## Exercise brief:
What is needed is the number of lines below that contain the word "Handy", with no other output.

[[ Listed entries, beginning ]]

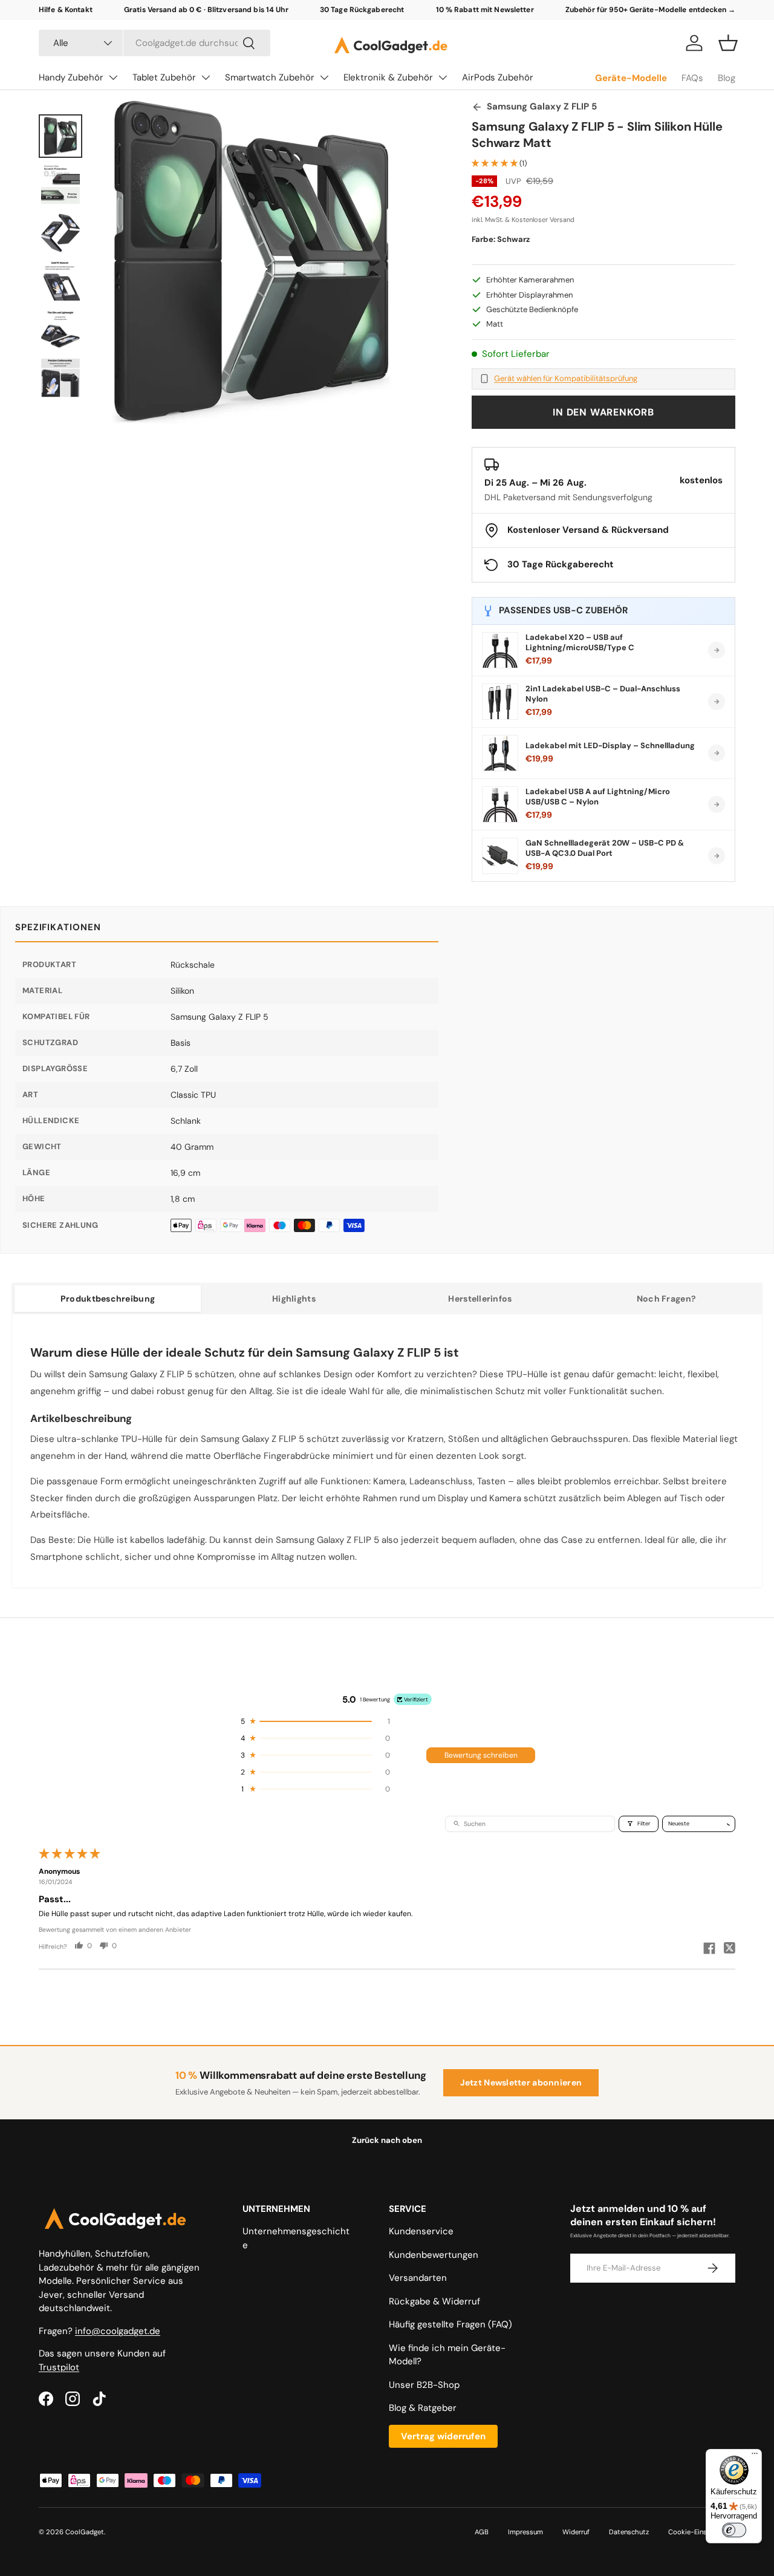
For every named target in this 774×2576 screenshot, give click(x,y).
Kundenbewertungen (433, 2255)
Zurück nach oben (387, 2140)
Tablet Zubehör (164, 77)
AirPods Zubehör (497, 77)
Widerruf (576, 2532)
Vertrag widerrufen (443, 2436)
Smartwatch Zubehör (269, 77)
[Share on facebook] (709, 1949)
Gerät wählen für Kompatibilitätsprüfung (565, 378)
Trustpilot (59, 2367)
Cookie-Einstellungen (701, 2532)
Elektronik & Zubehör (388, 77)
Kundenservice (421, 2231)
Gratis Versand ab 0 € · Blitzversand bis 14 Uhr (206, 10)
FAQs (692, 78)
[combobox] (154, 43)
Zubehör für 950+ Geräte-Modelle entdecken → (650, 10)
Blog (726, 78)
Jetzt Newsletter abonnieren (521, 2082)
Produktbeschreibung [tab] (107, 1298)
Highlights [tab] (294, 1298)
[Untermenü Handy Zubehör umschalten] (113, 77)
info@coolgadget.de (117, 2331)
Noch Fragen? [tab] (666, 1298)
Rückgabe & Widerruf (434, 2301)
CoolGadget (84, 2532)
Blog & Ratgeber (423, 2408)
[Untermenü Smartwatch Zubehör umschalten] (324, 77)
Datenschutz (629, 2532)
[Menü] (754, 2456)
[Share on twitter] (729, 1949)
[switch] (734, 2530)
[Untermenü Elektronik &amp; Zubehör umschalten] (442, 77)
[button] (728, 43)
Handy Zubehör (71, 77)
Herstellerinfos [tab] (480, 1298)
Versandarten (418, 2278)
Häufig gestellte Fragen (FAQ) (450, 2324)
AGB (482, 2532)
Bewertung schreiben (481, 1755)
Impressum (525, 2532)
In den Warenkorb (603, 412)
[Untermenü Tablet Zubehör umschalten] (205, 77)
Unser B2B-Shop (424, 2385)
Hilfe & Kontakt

[[ Listed entries, end ]]

## Exercise result:
2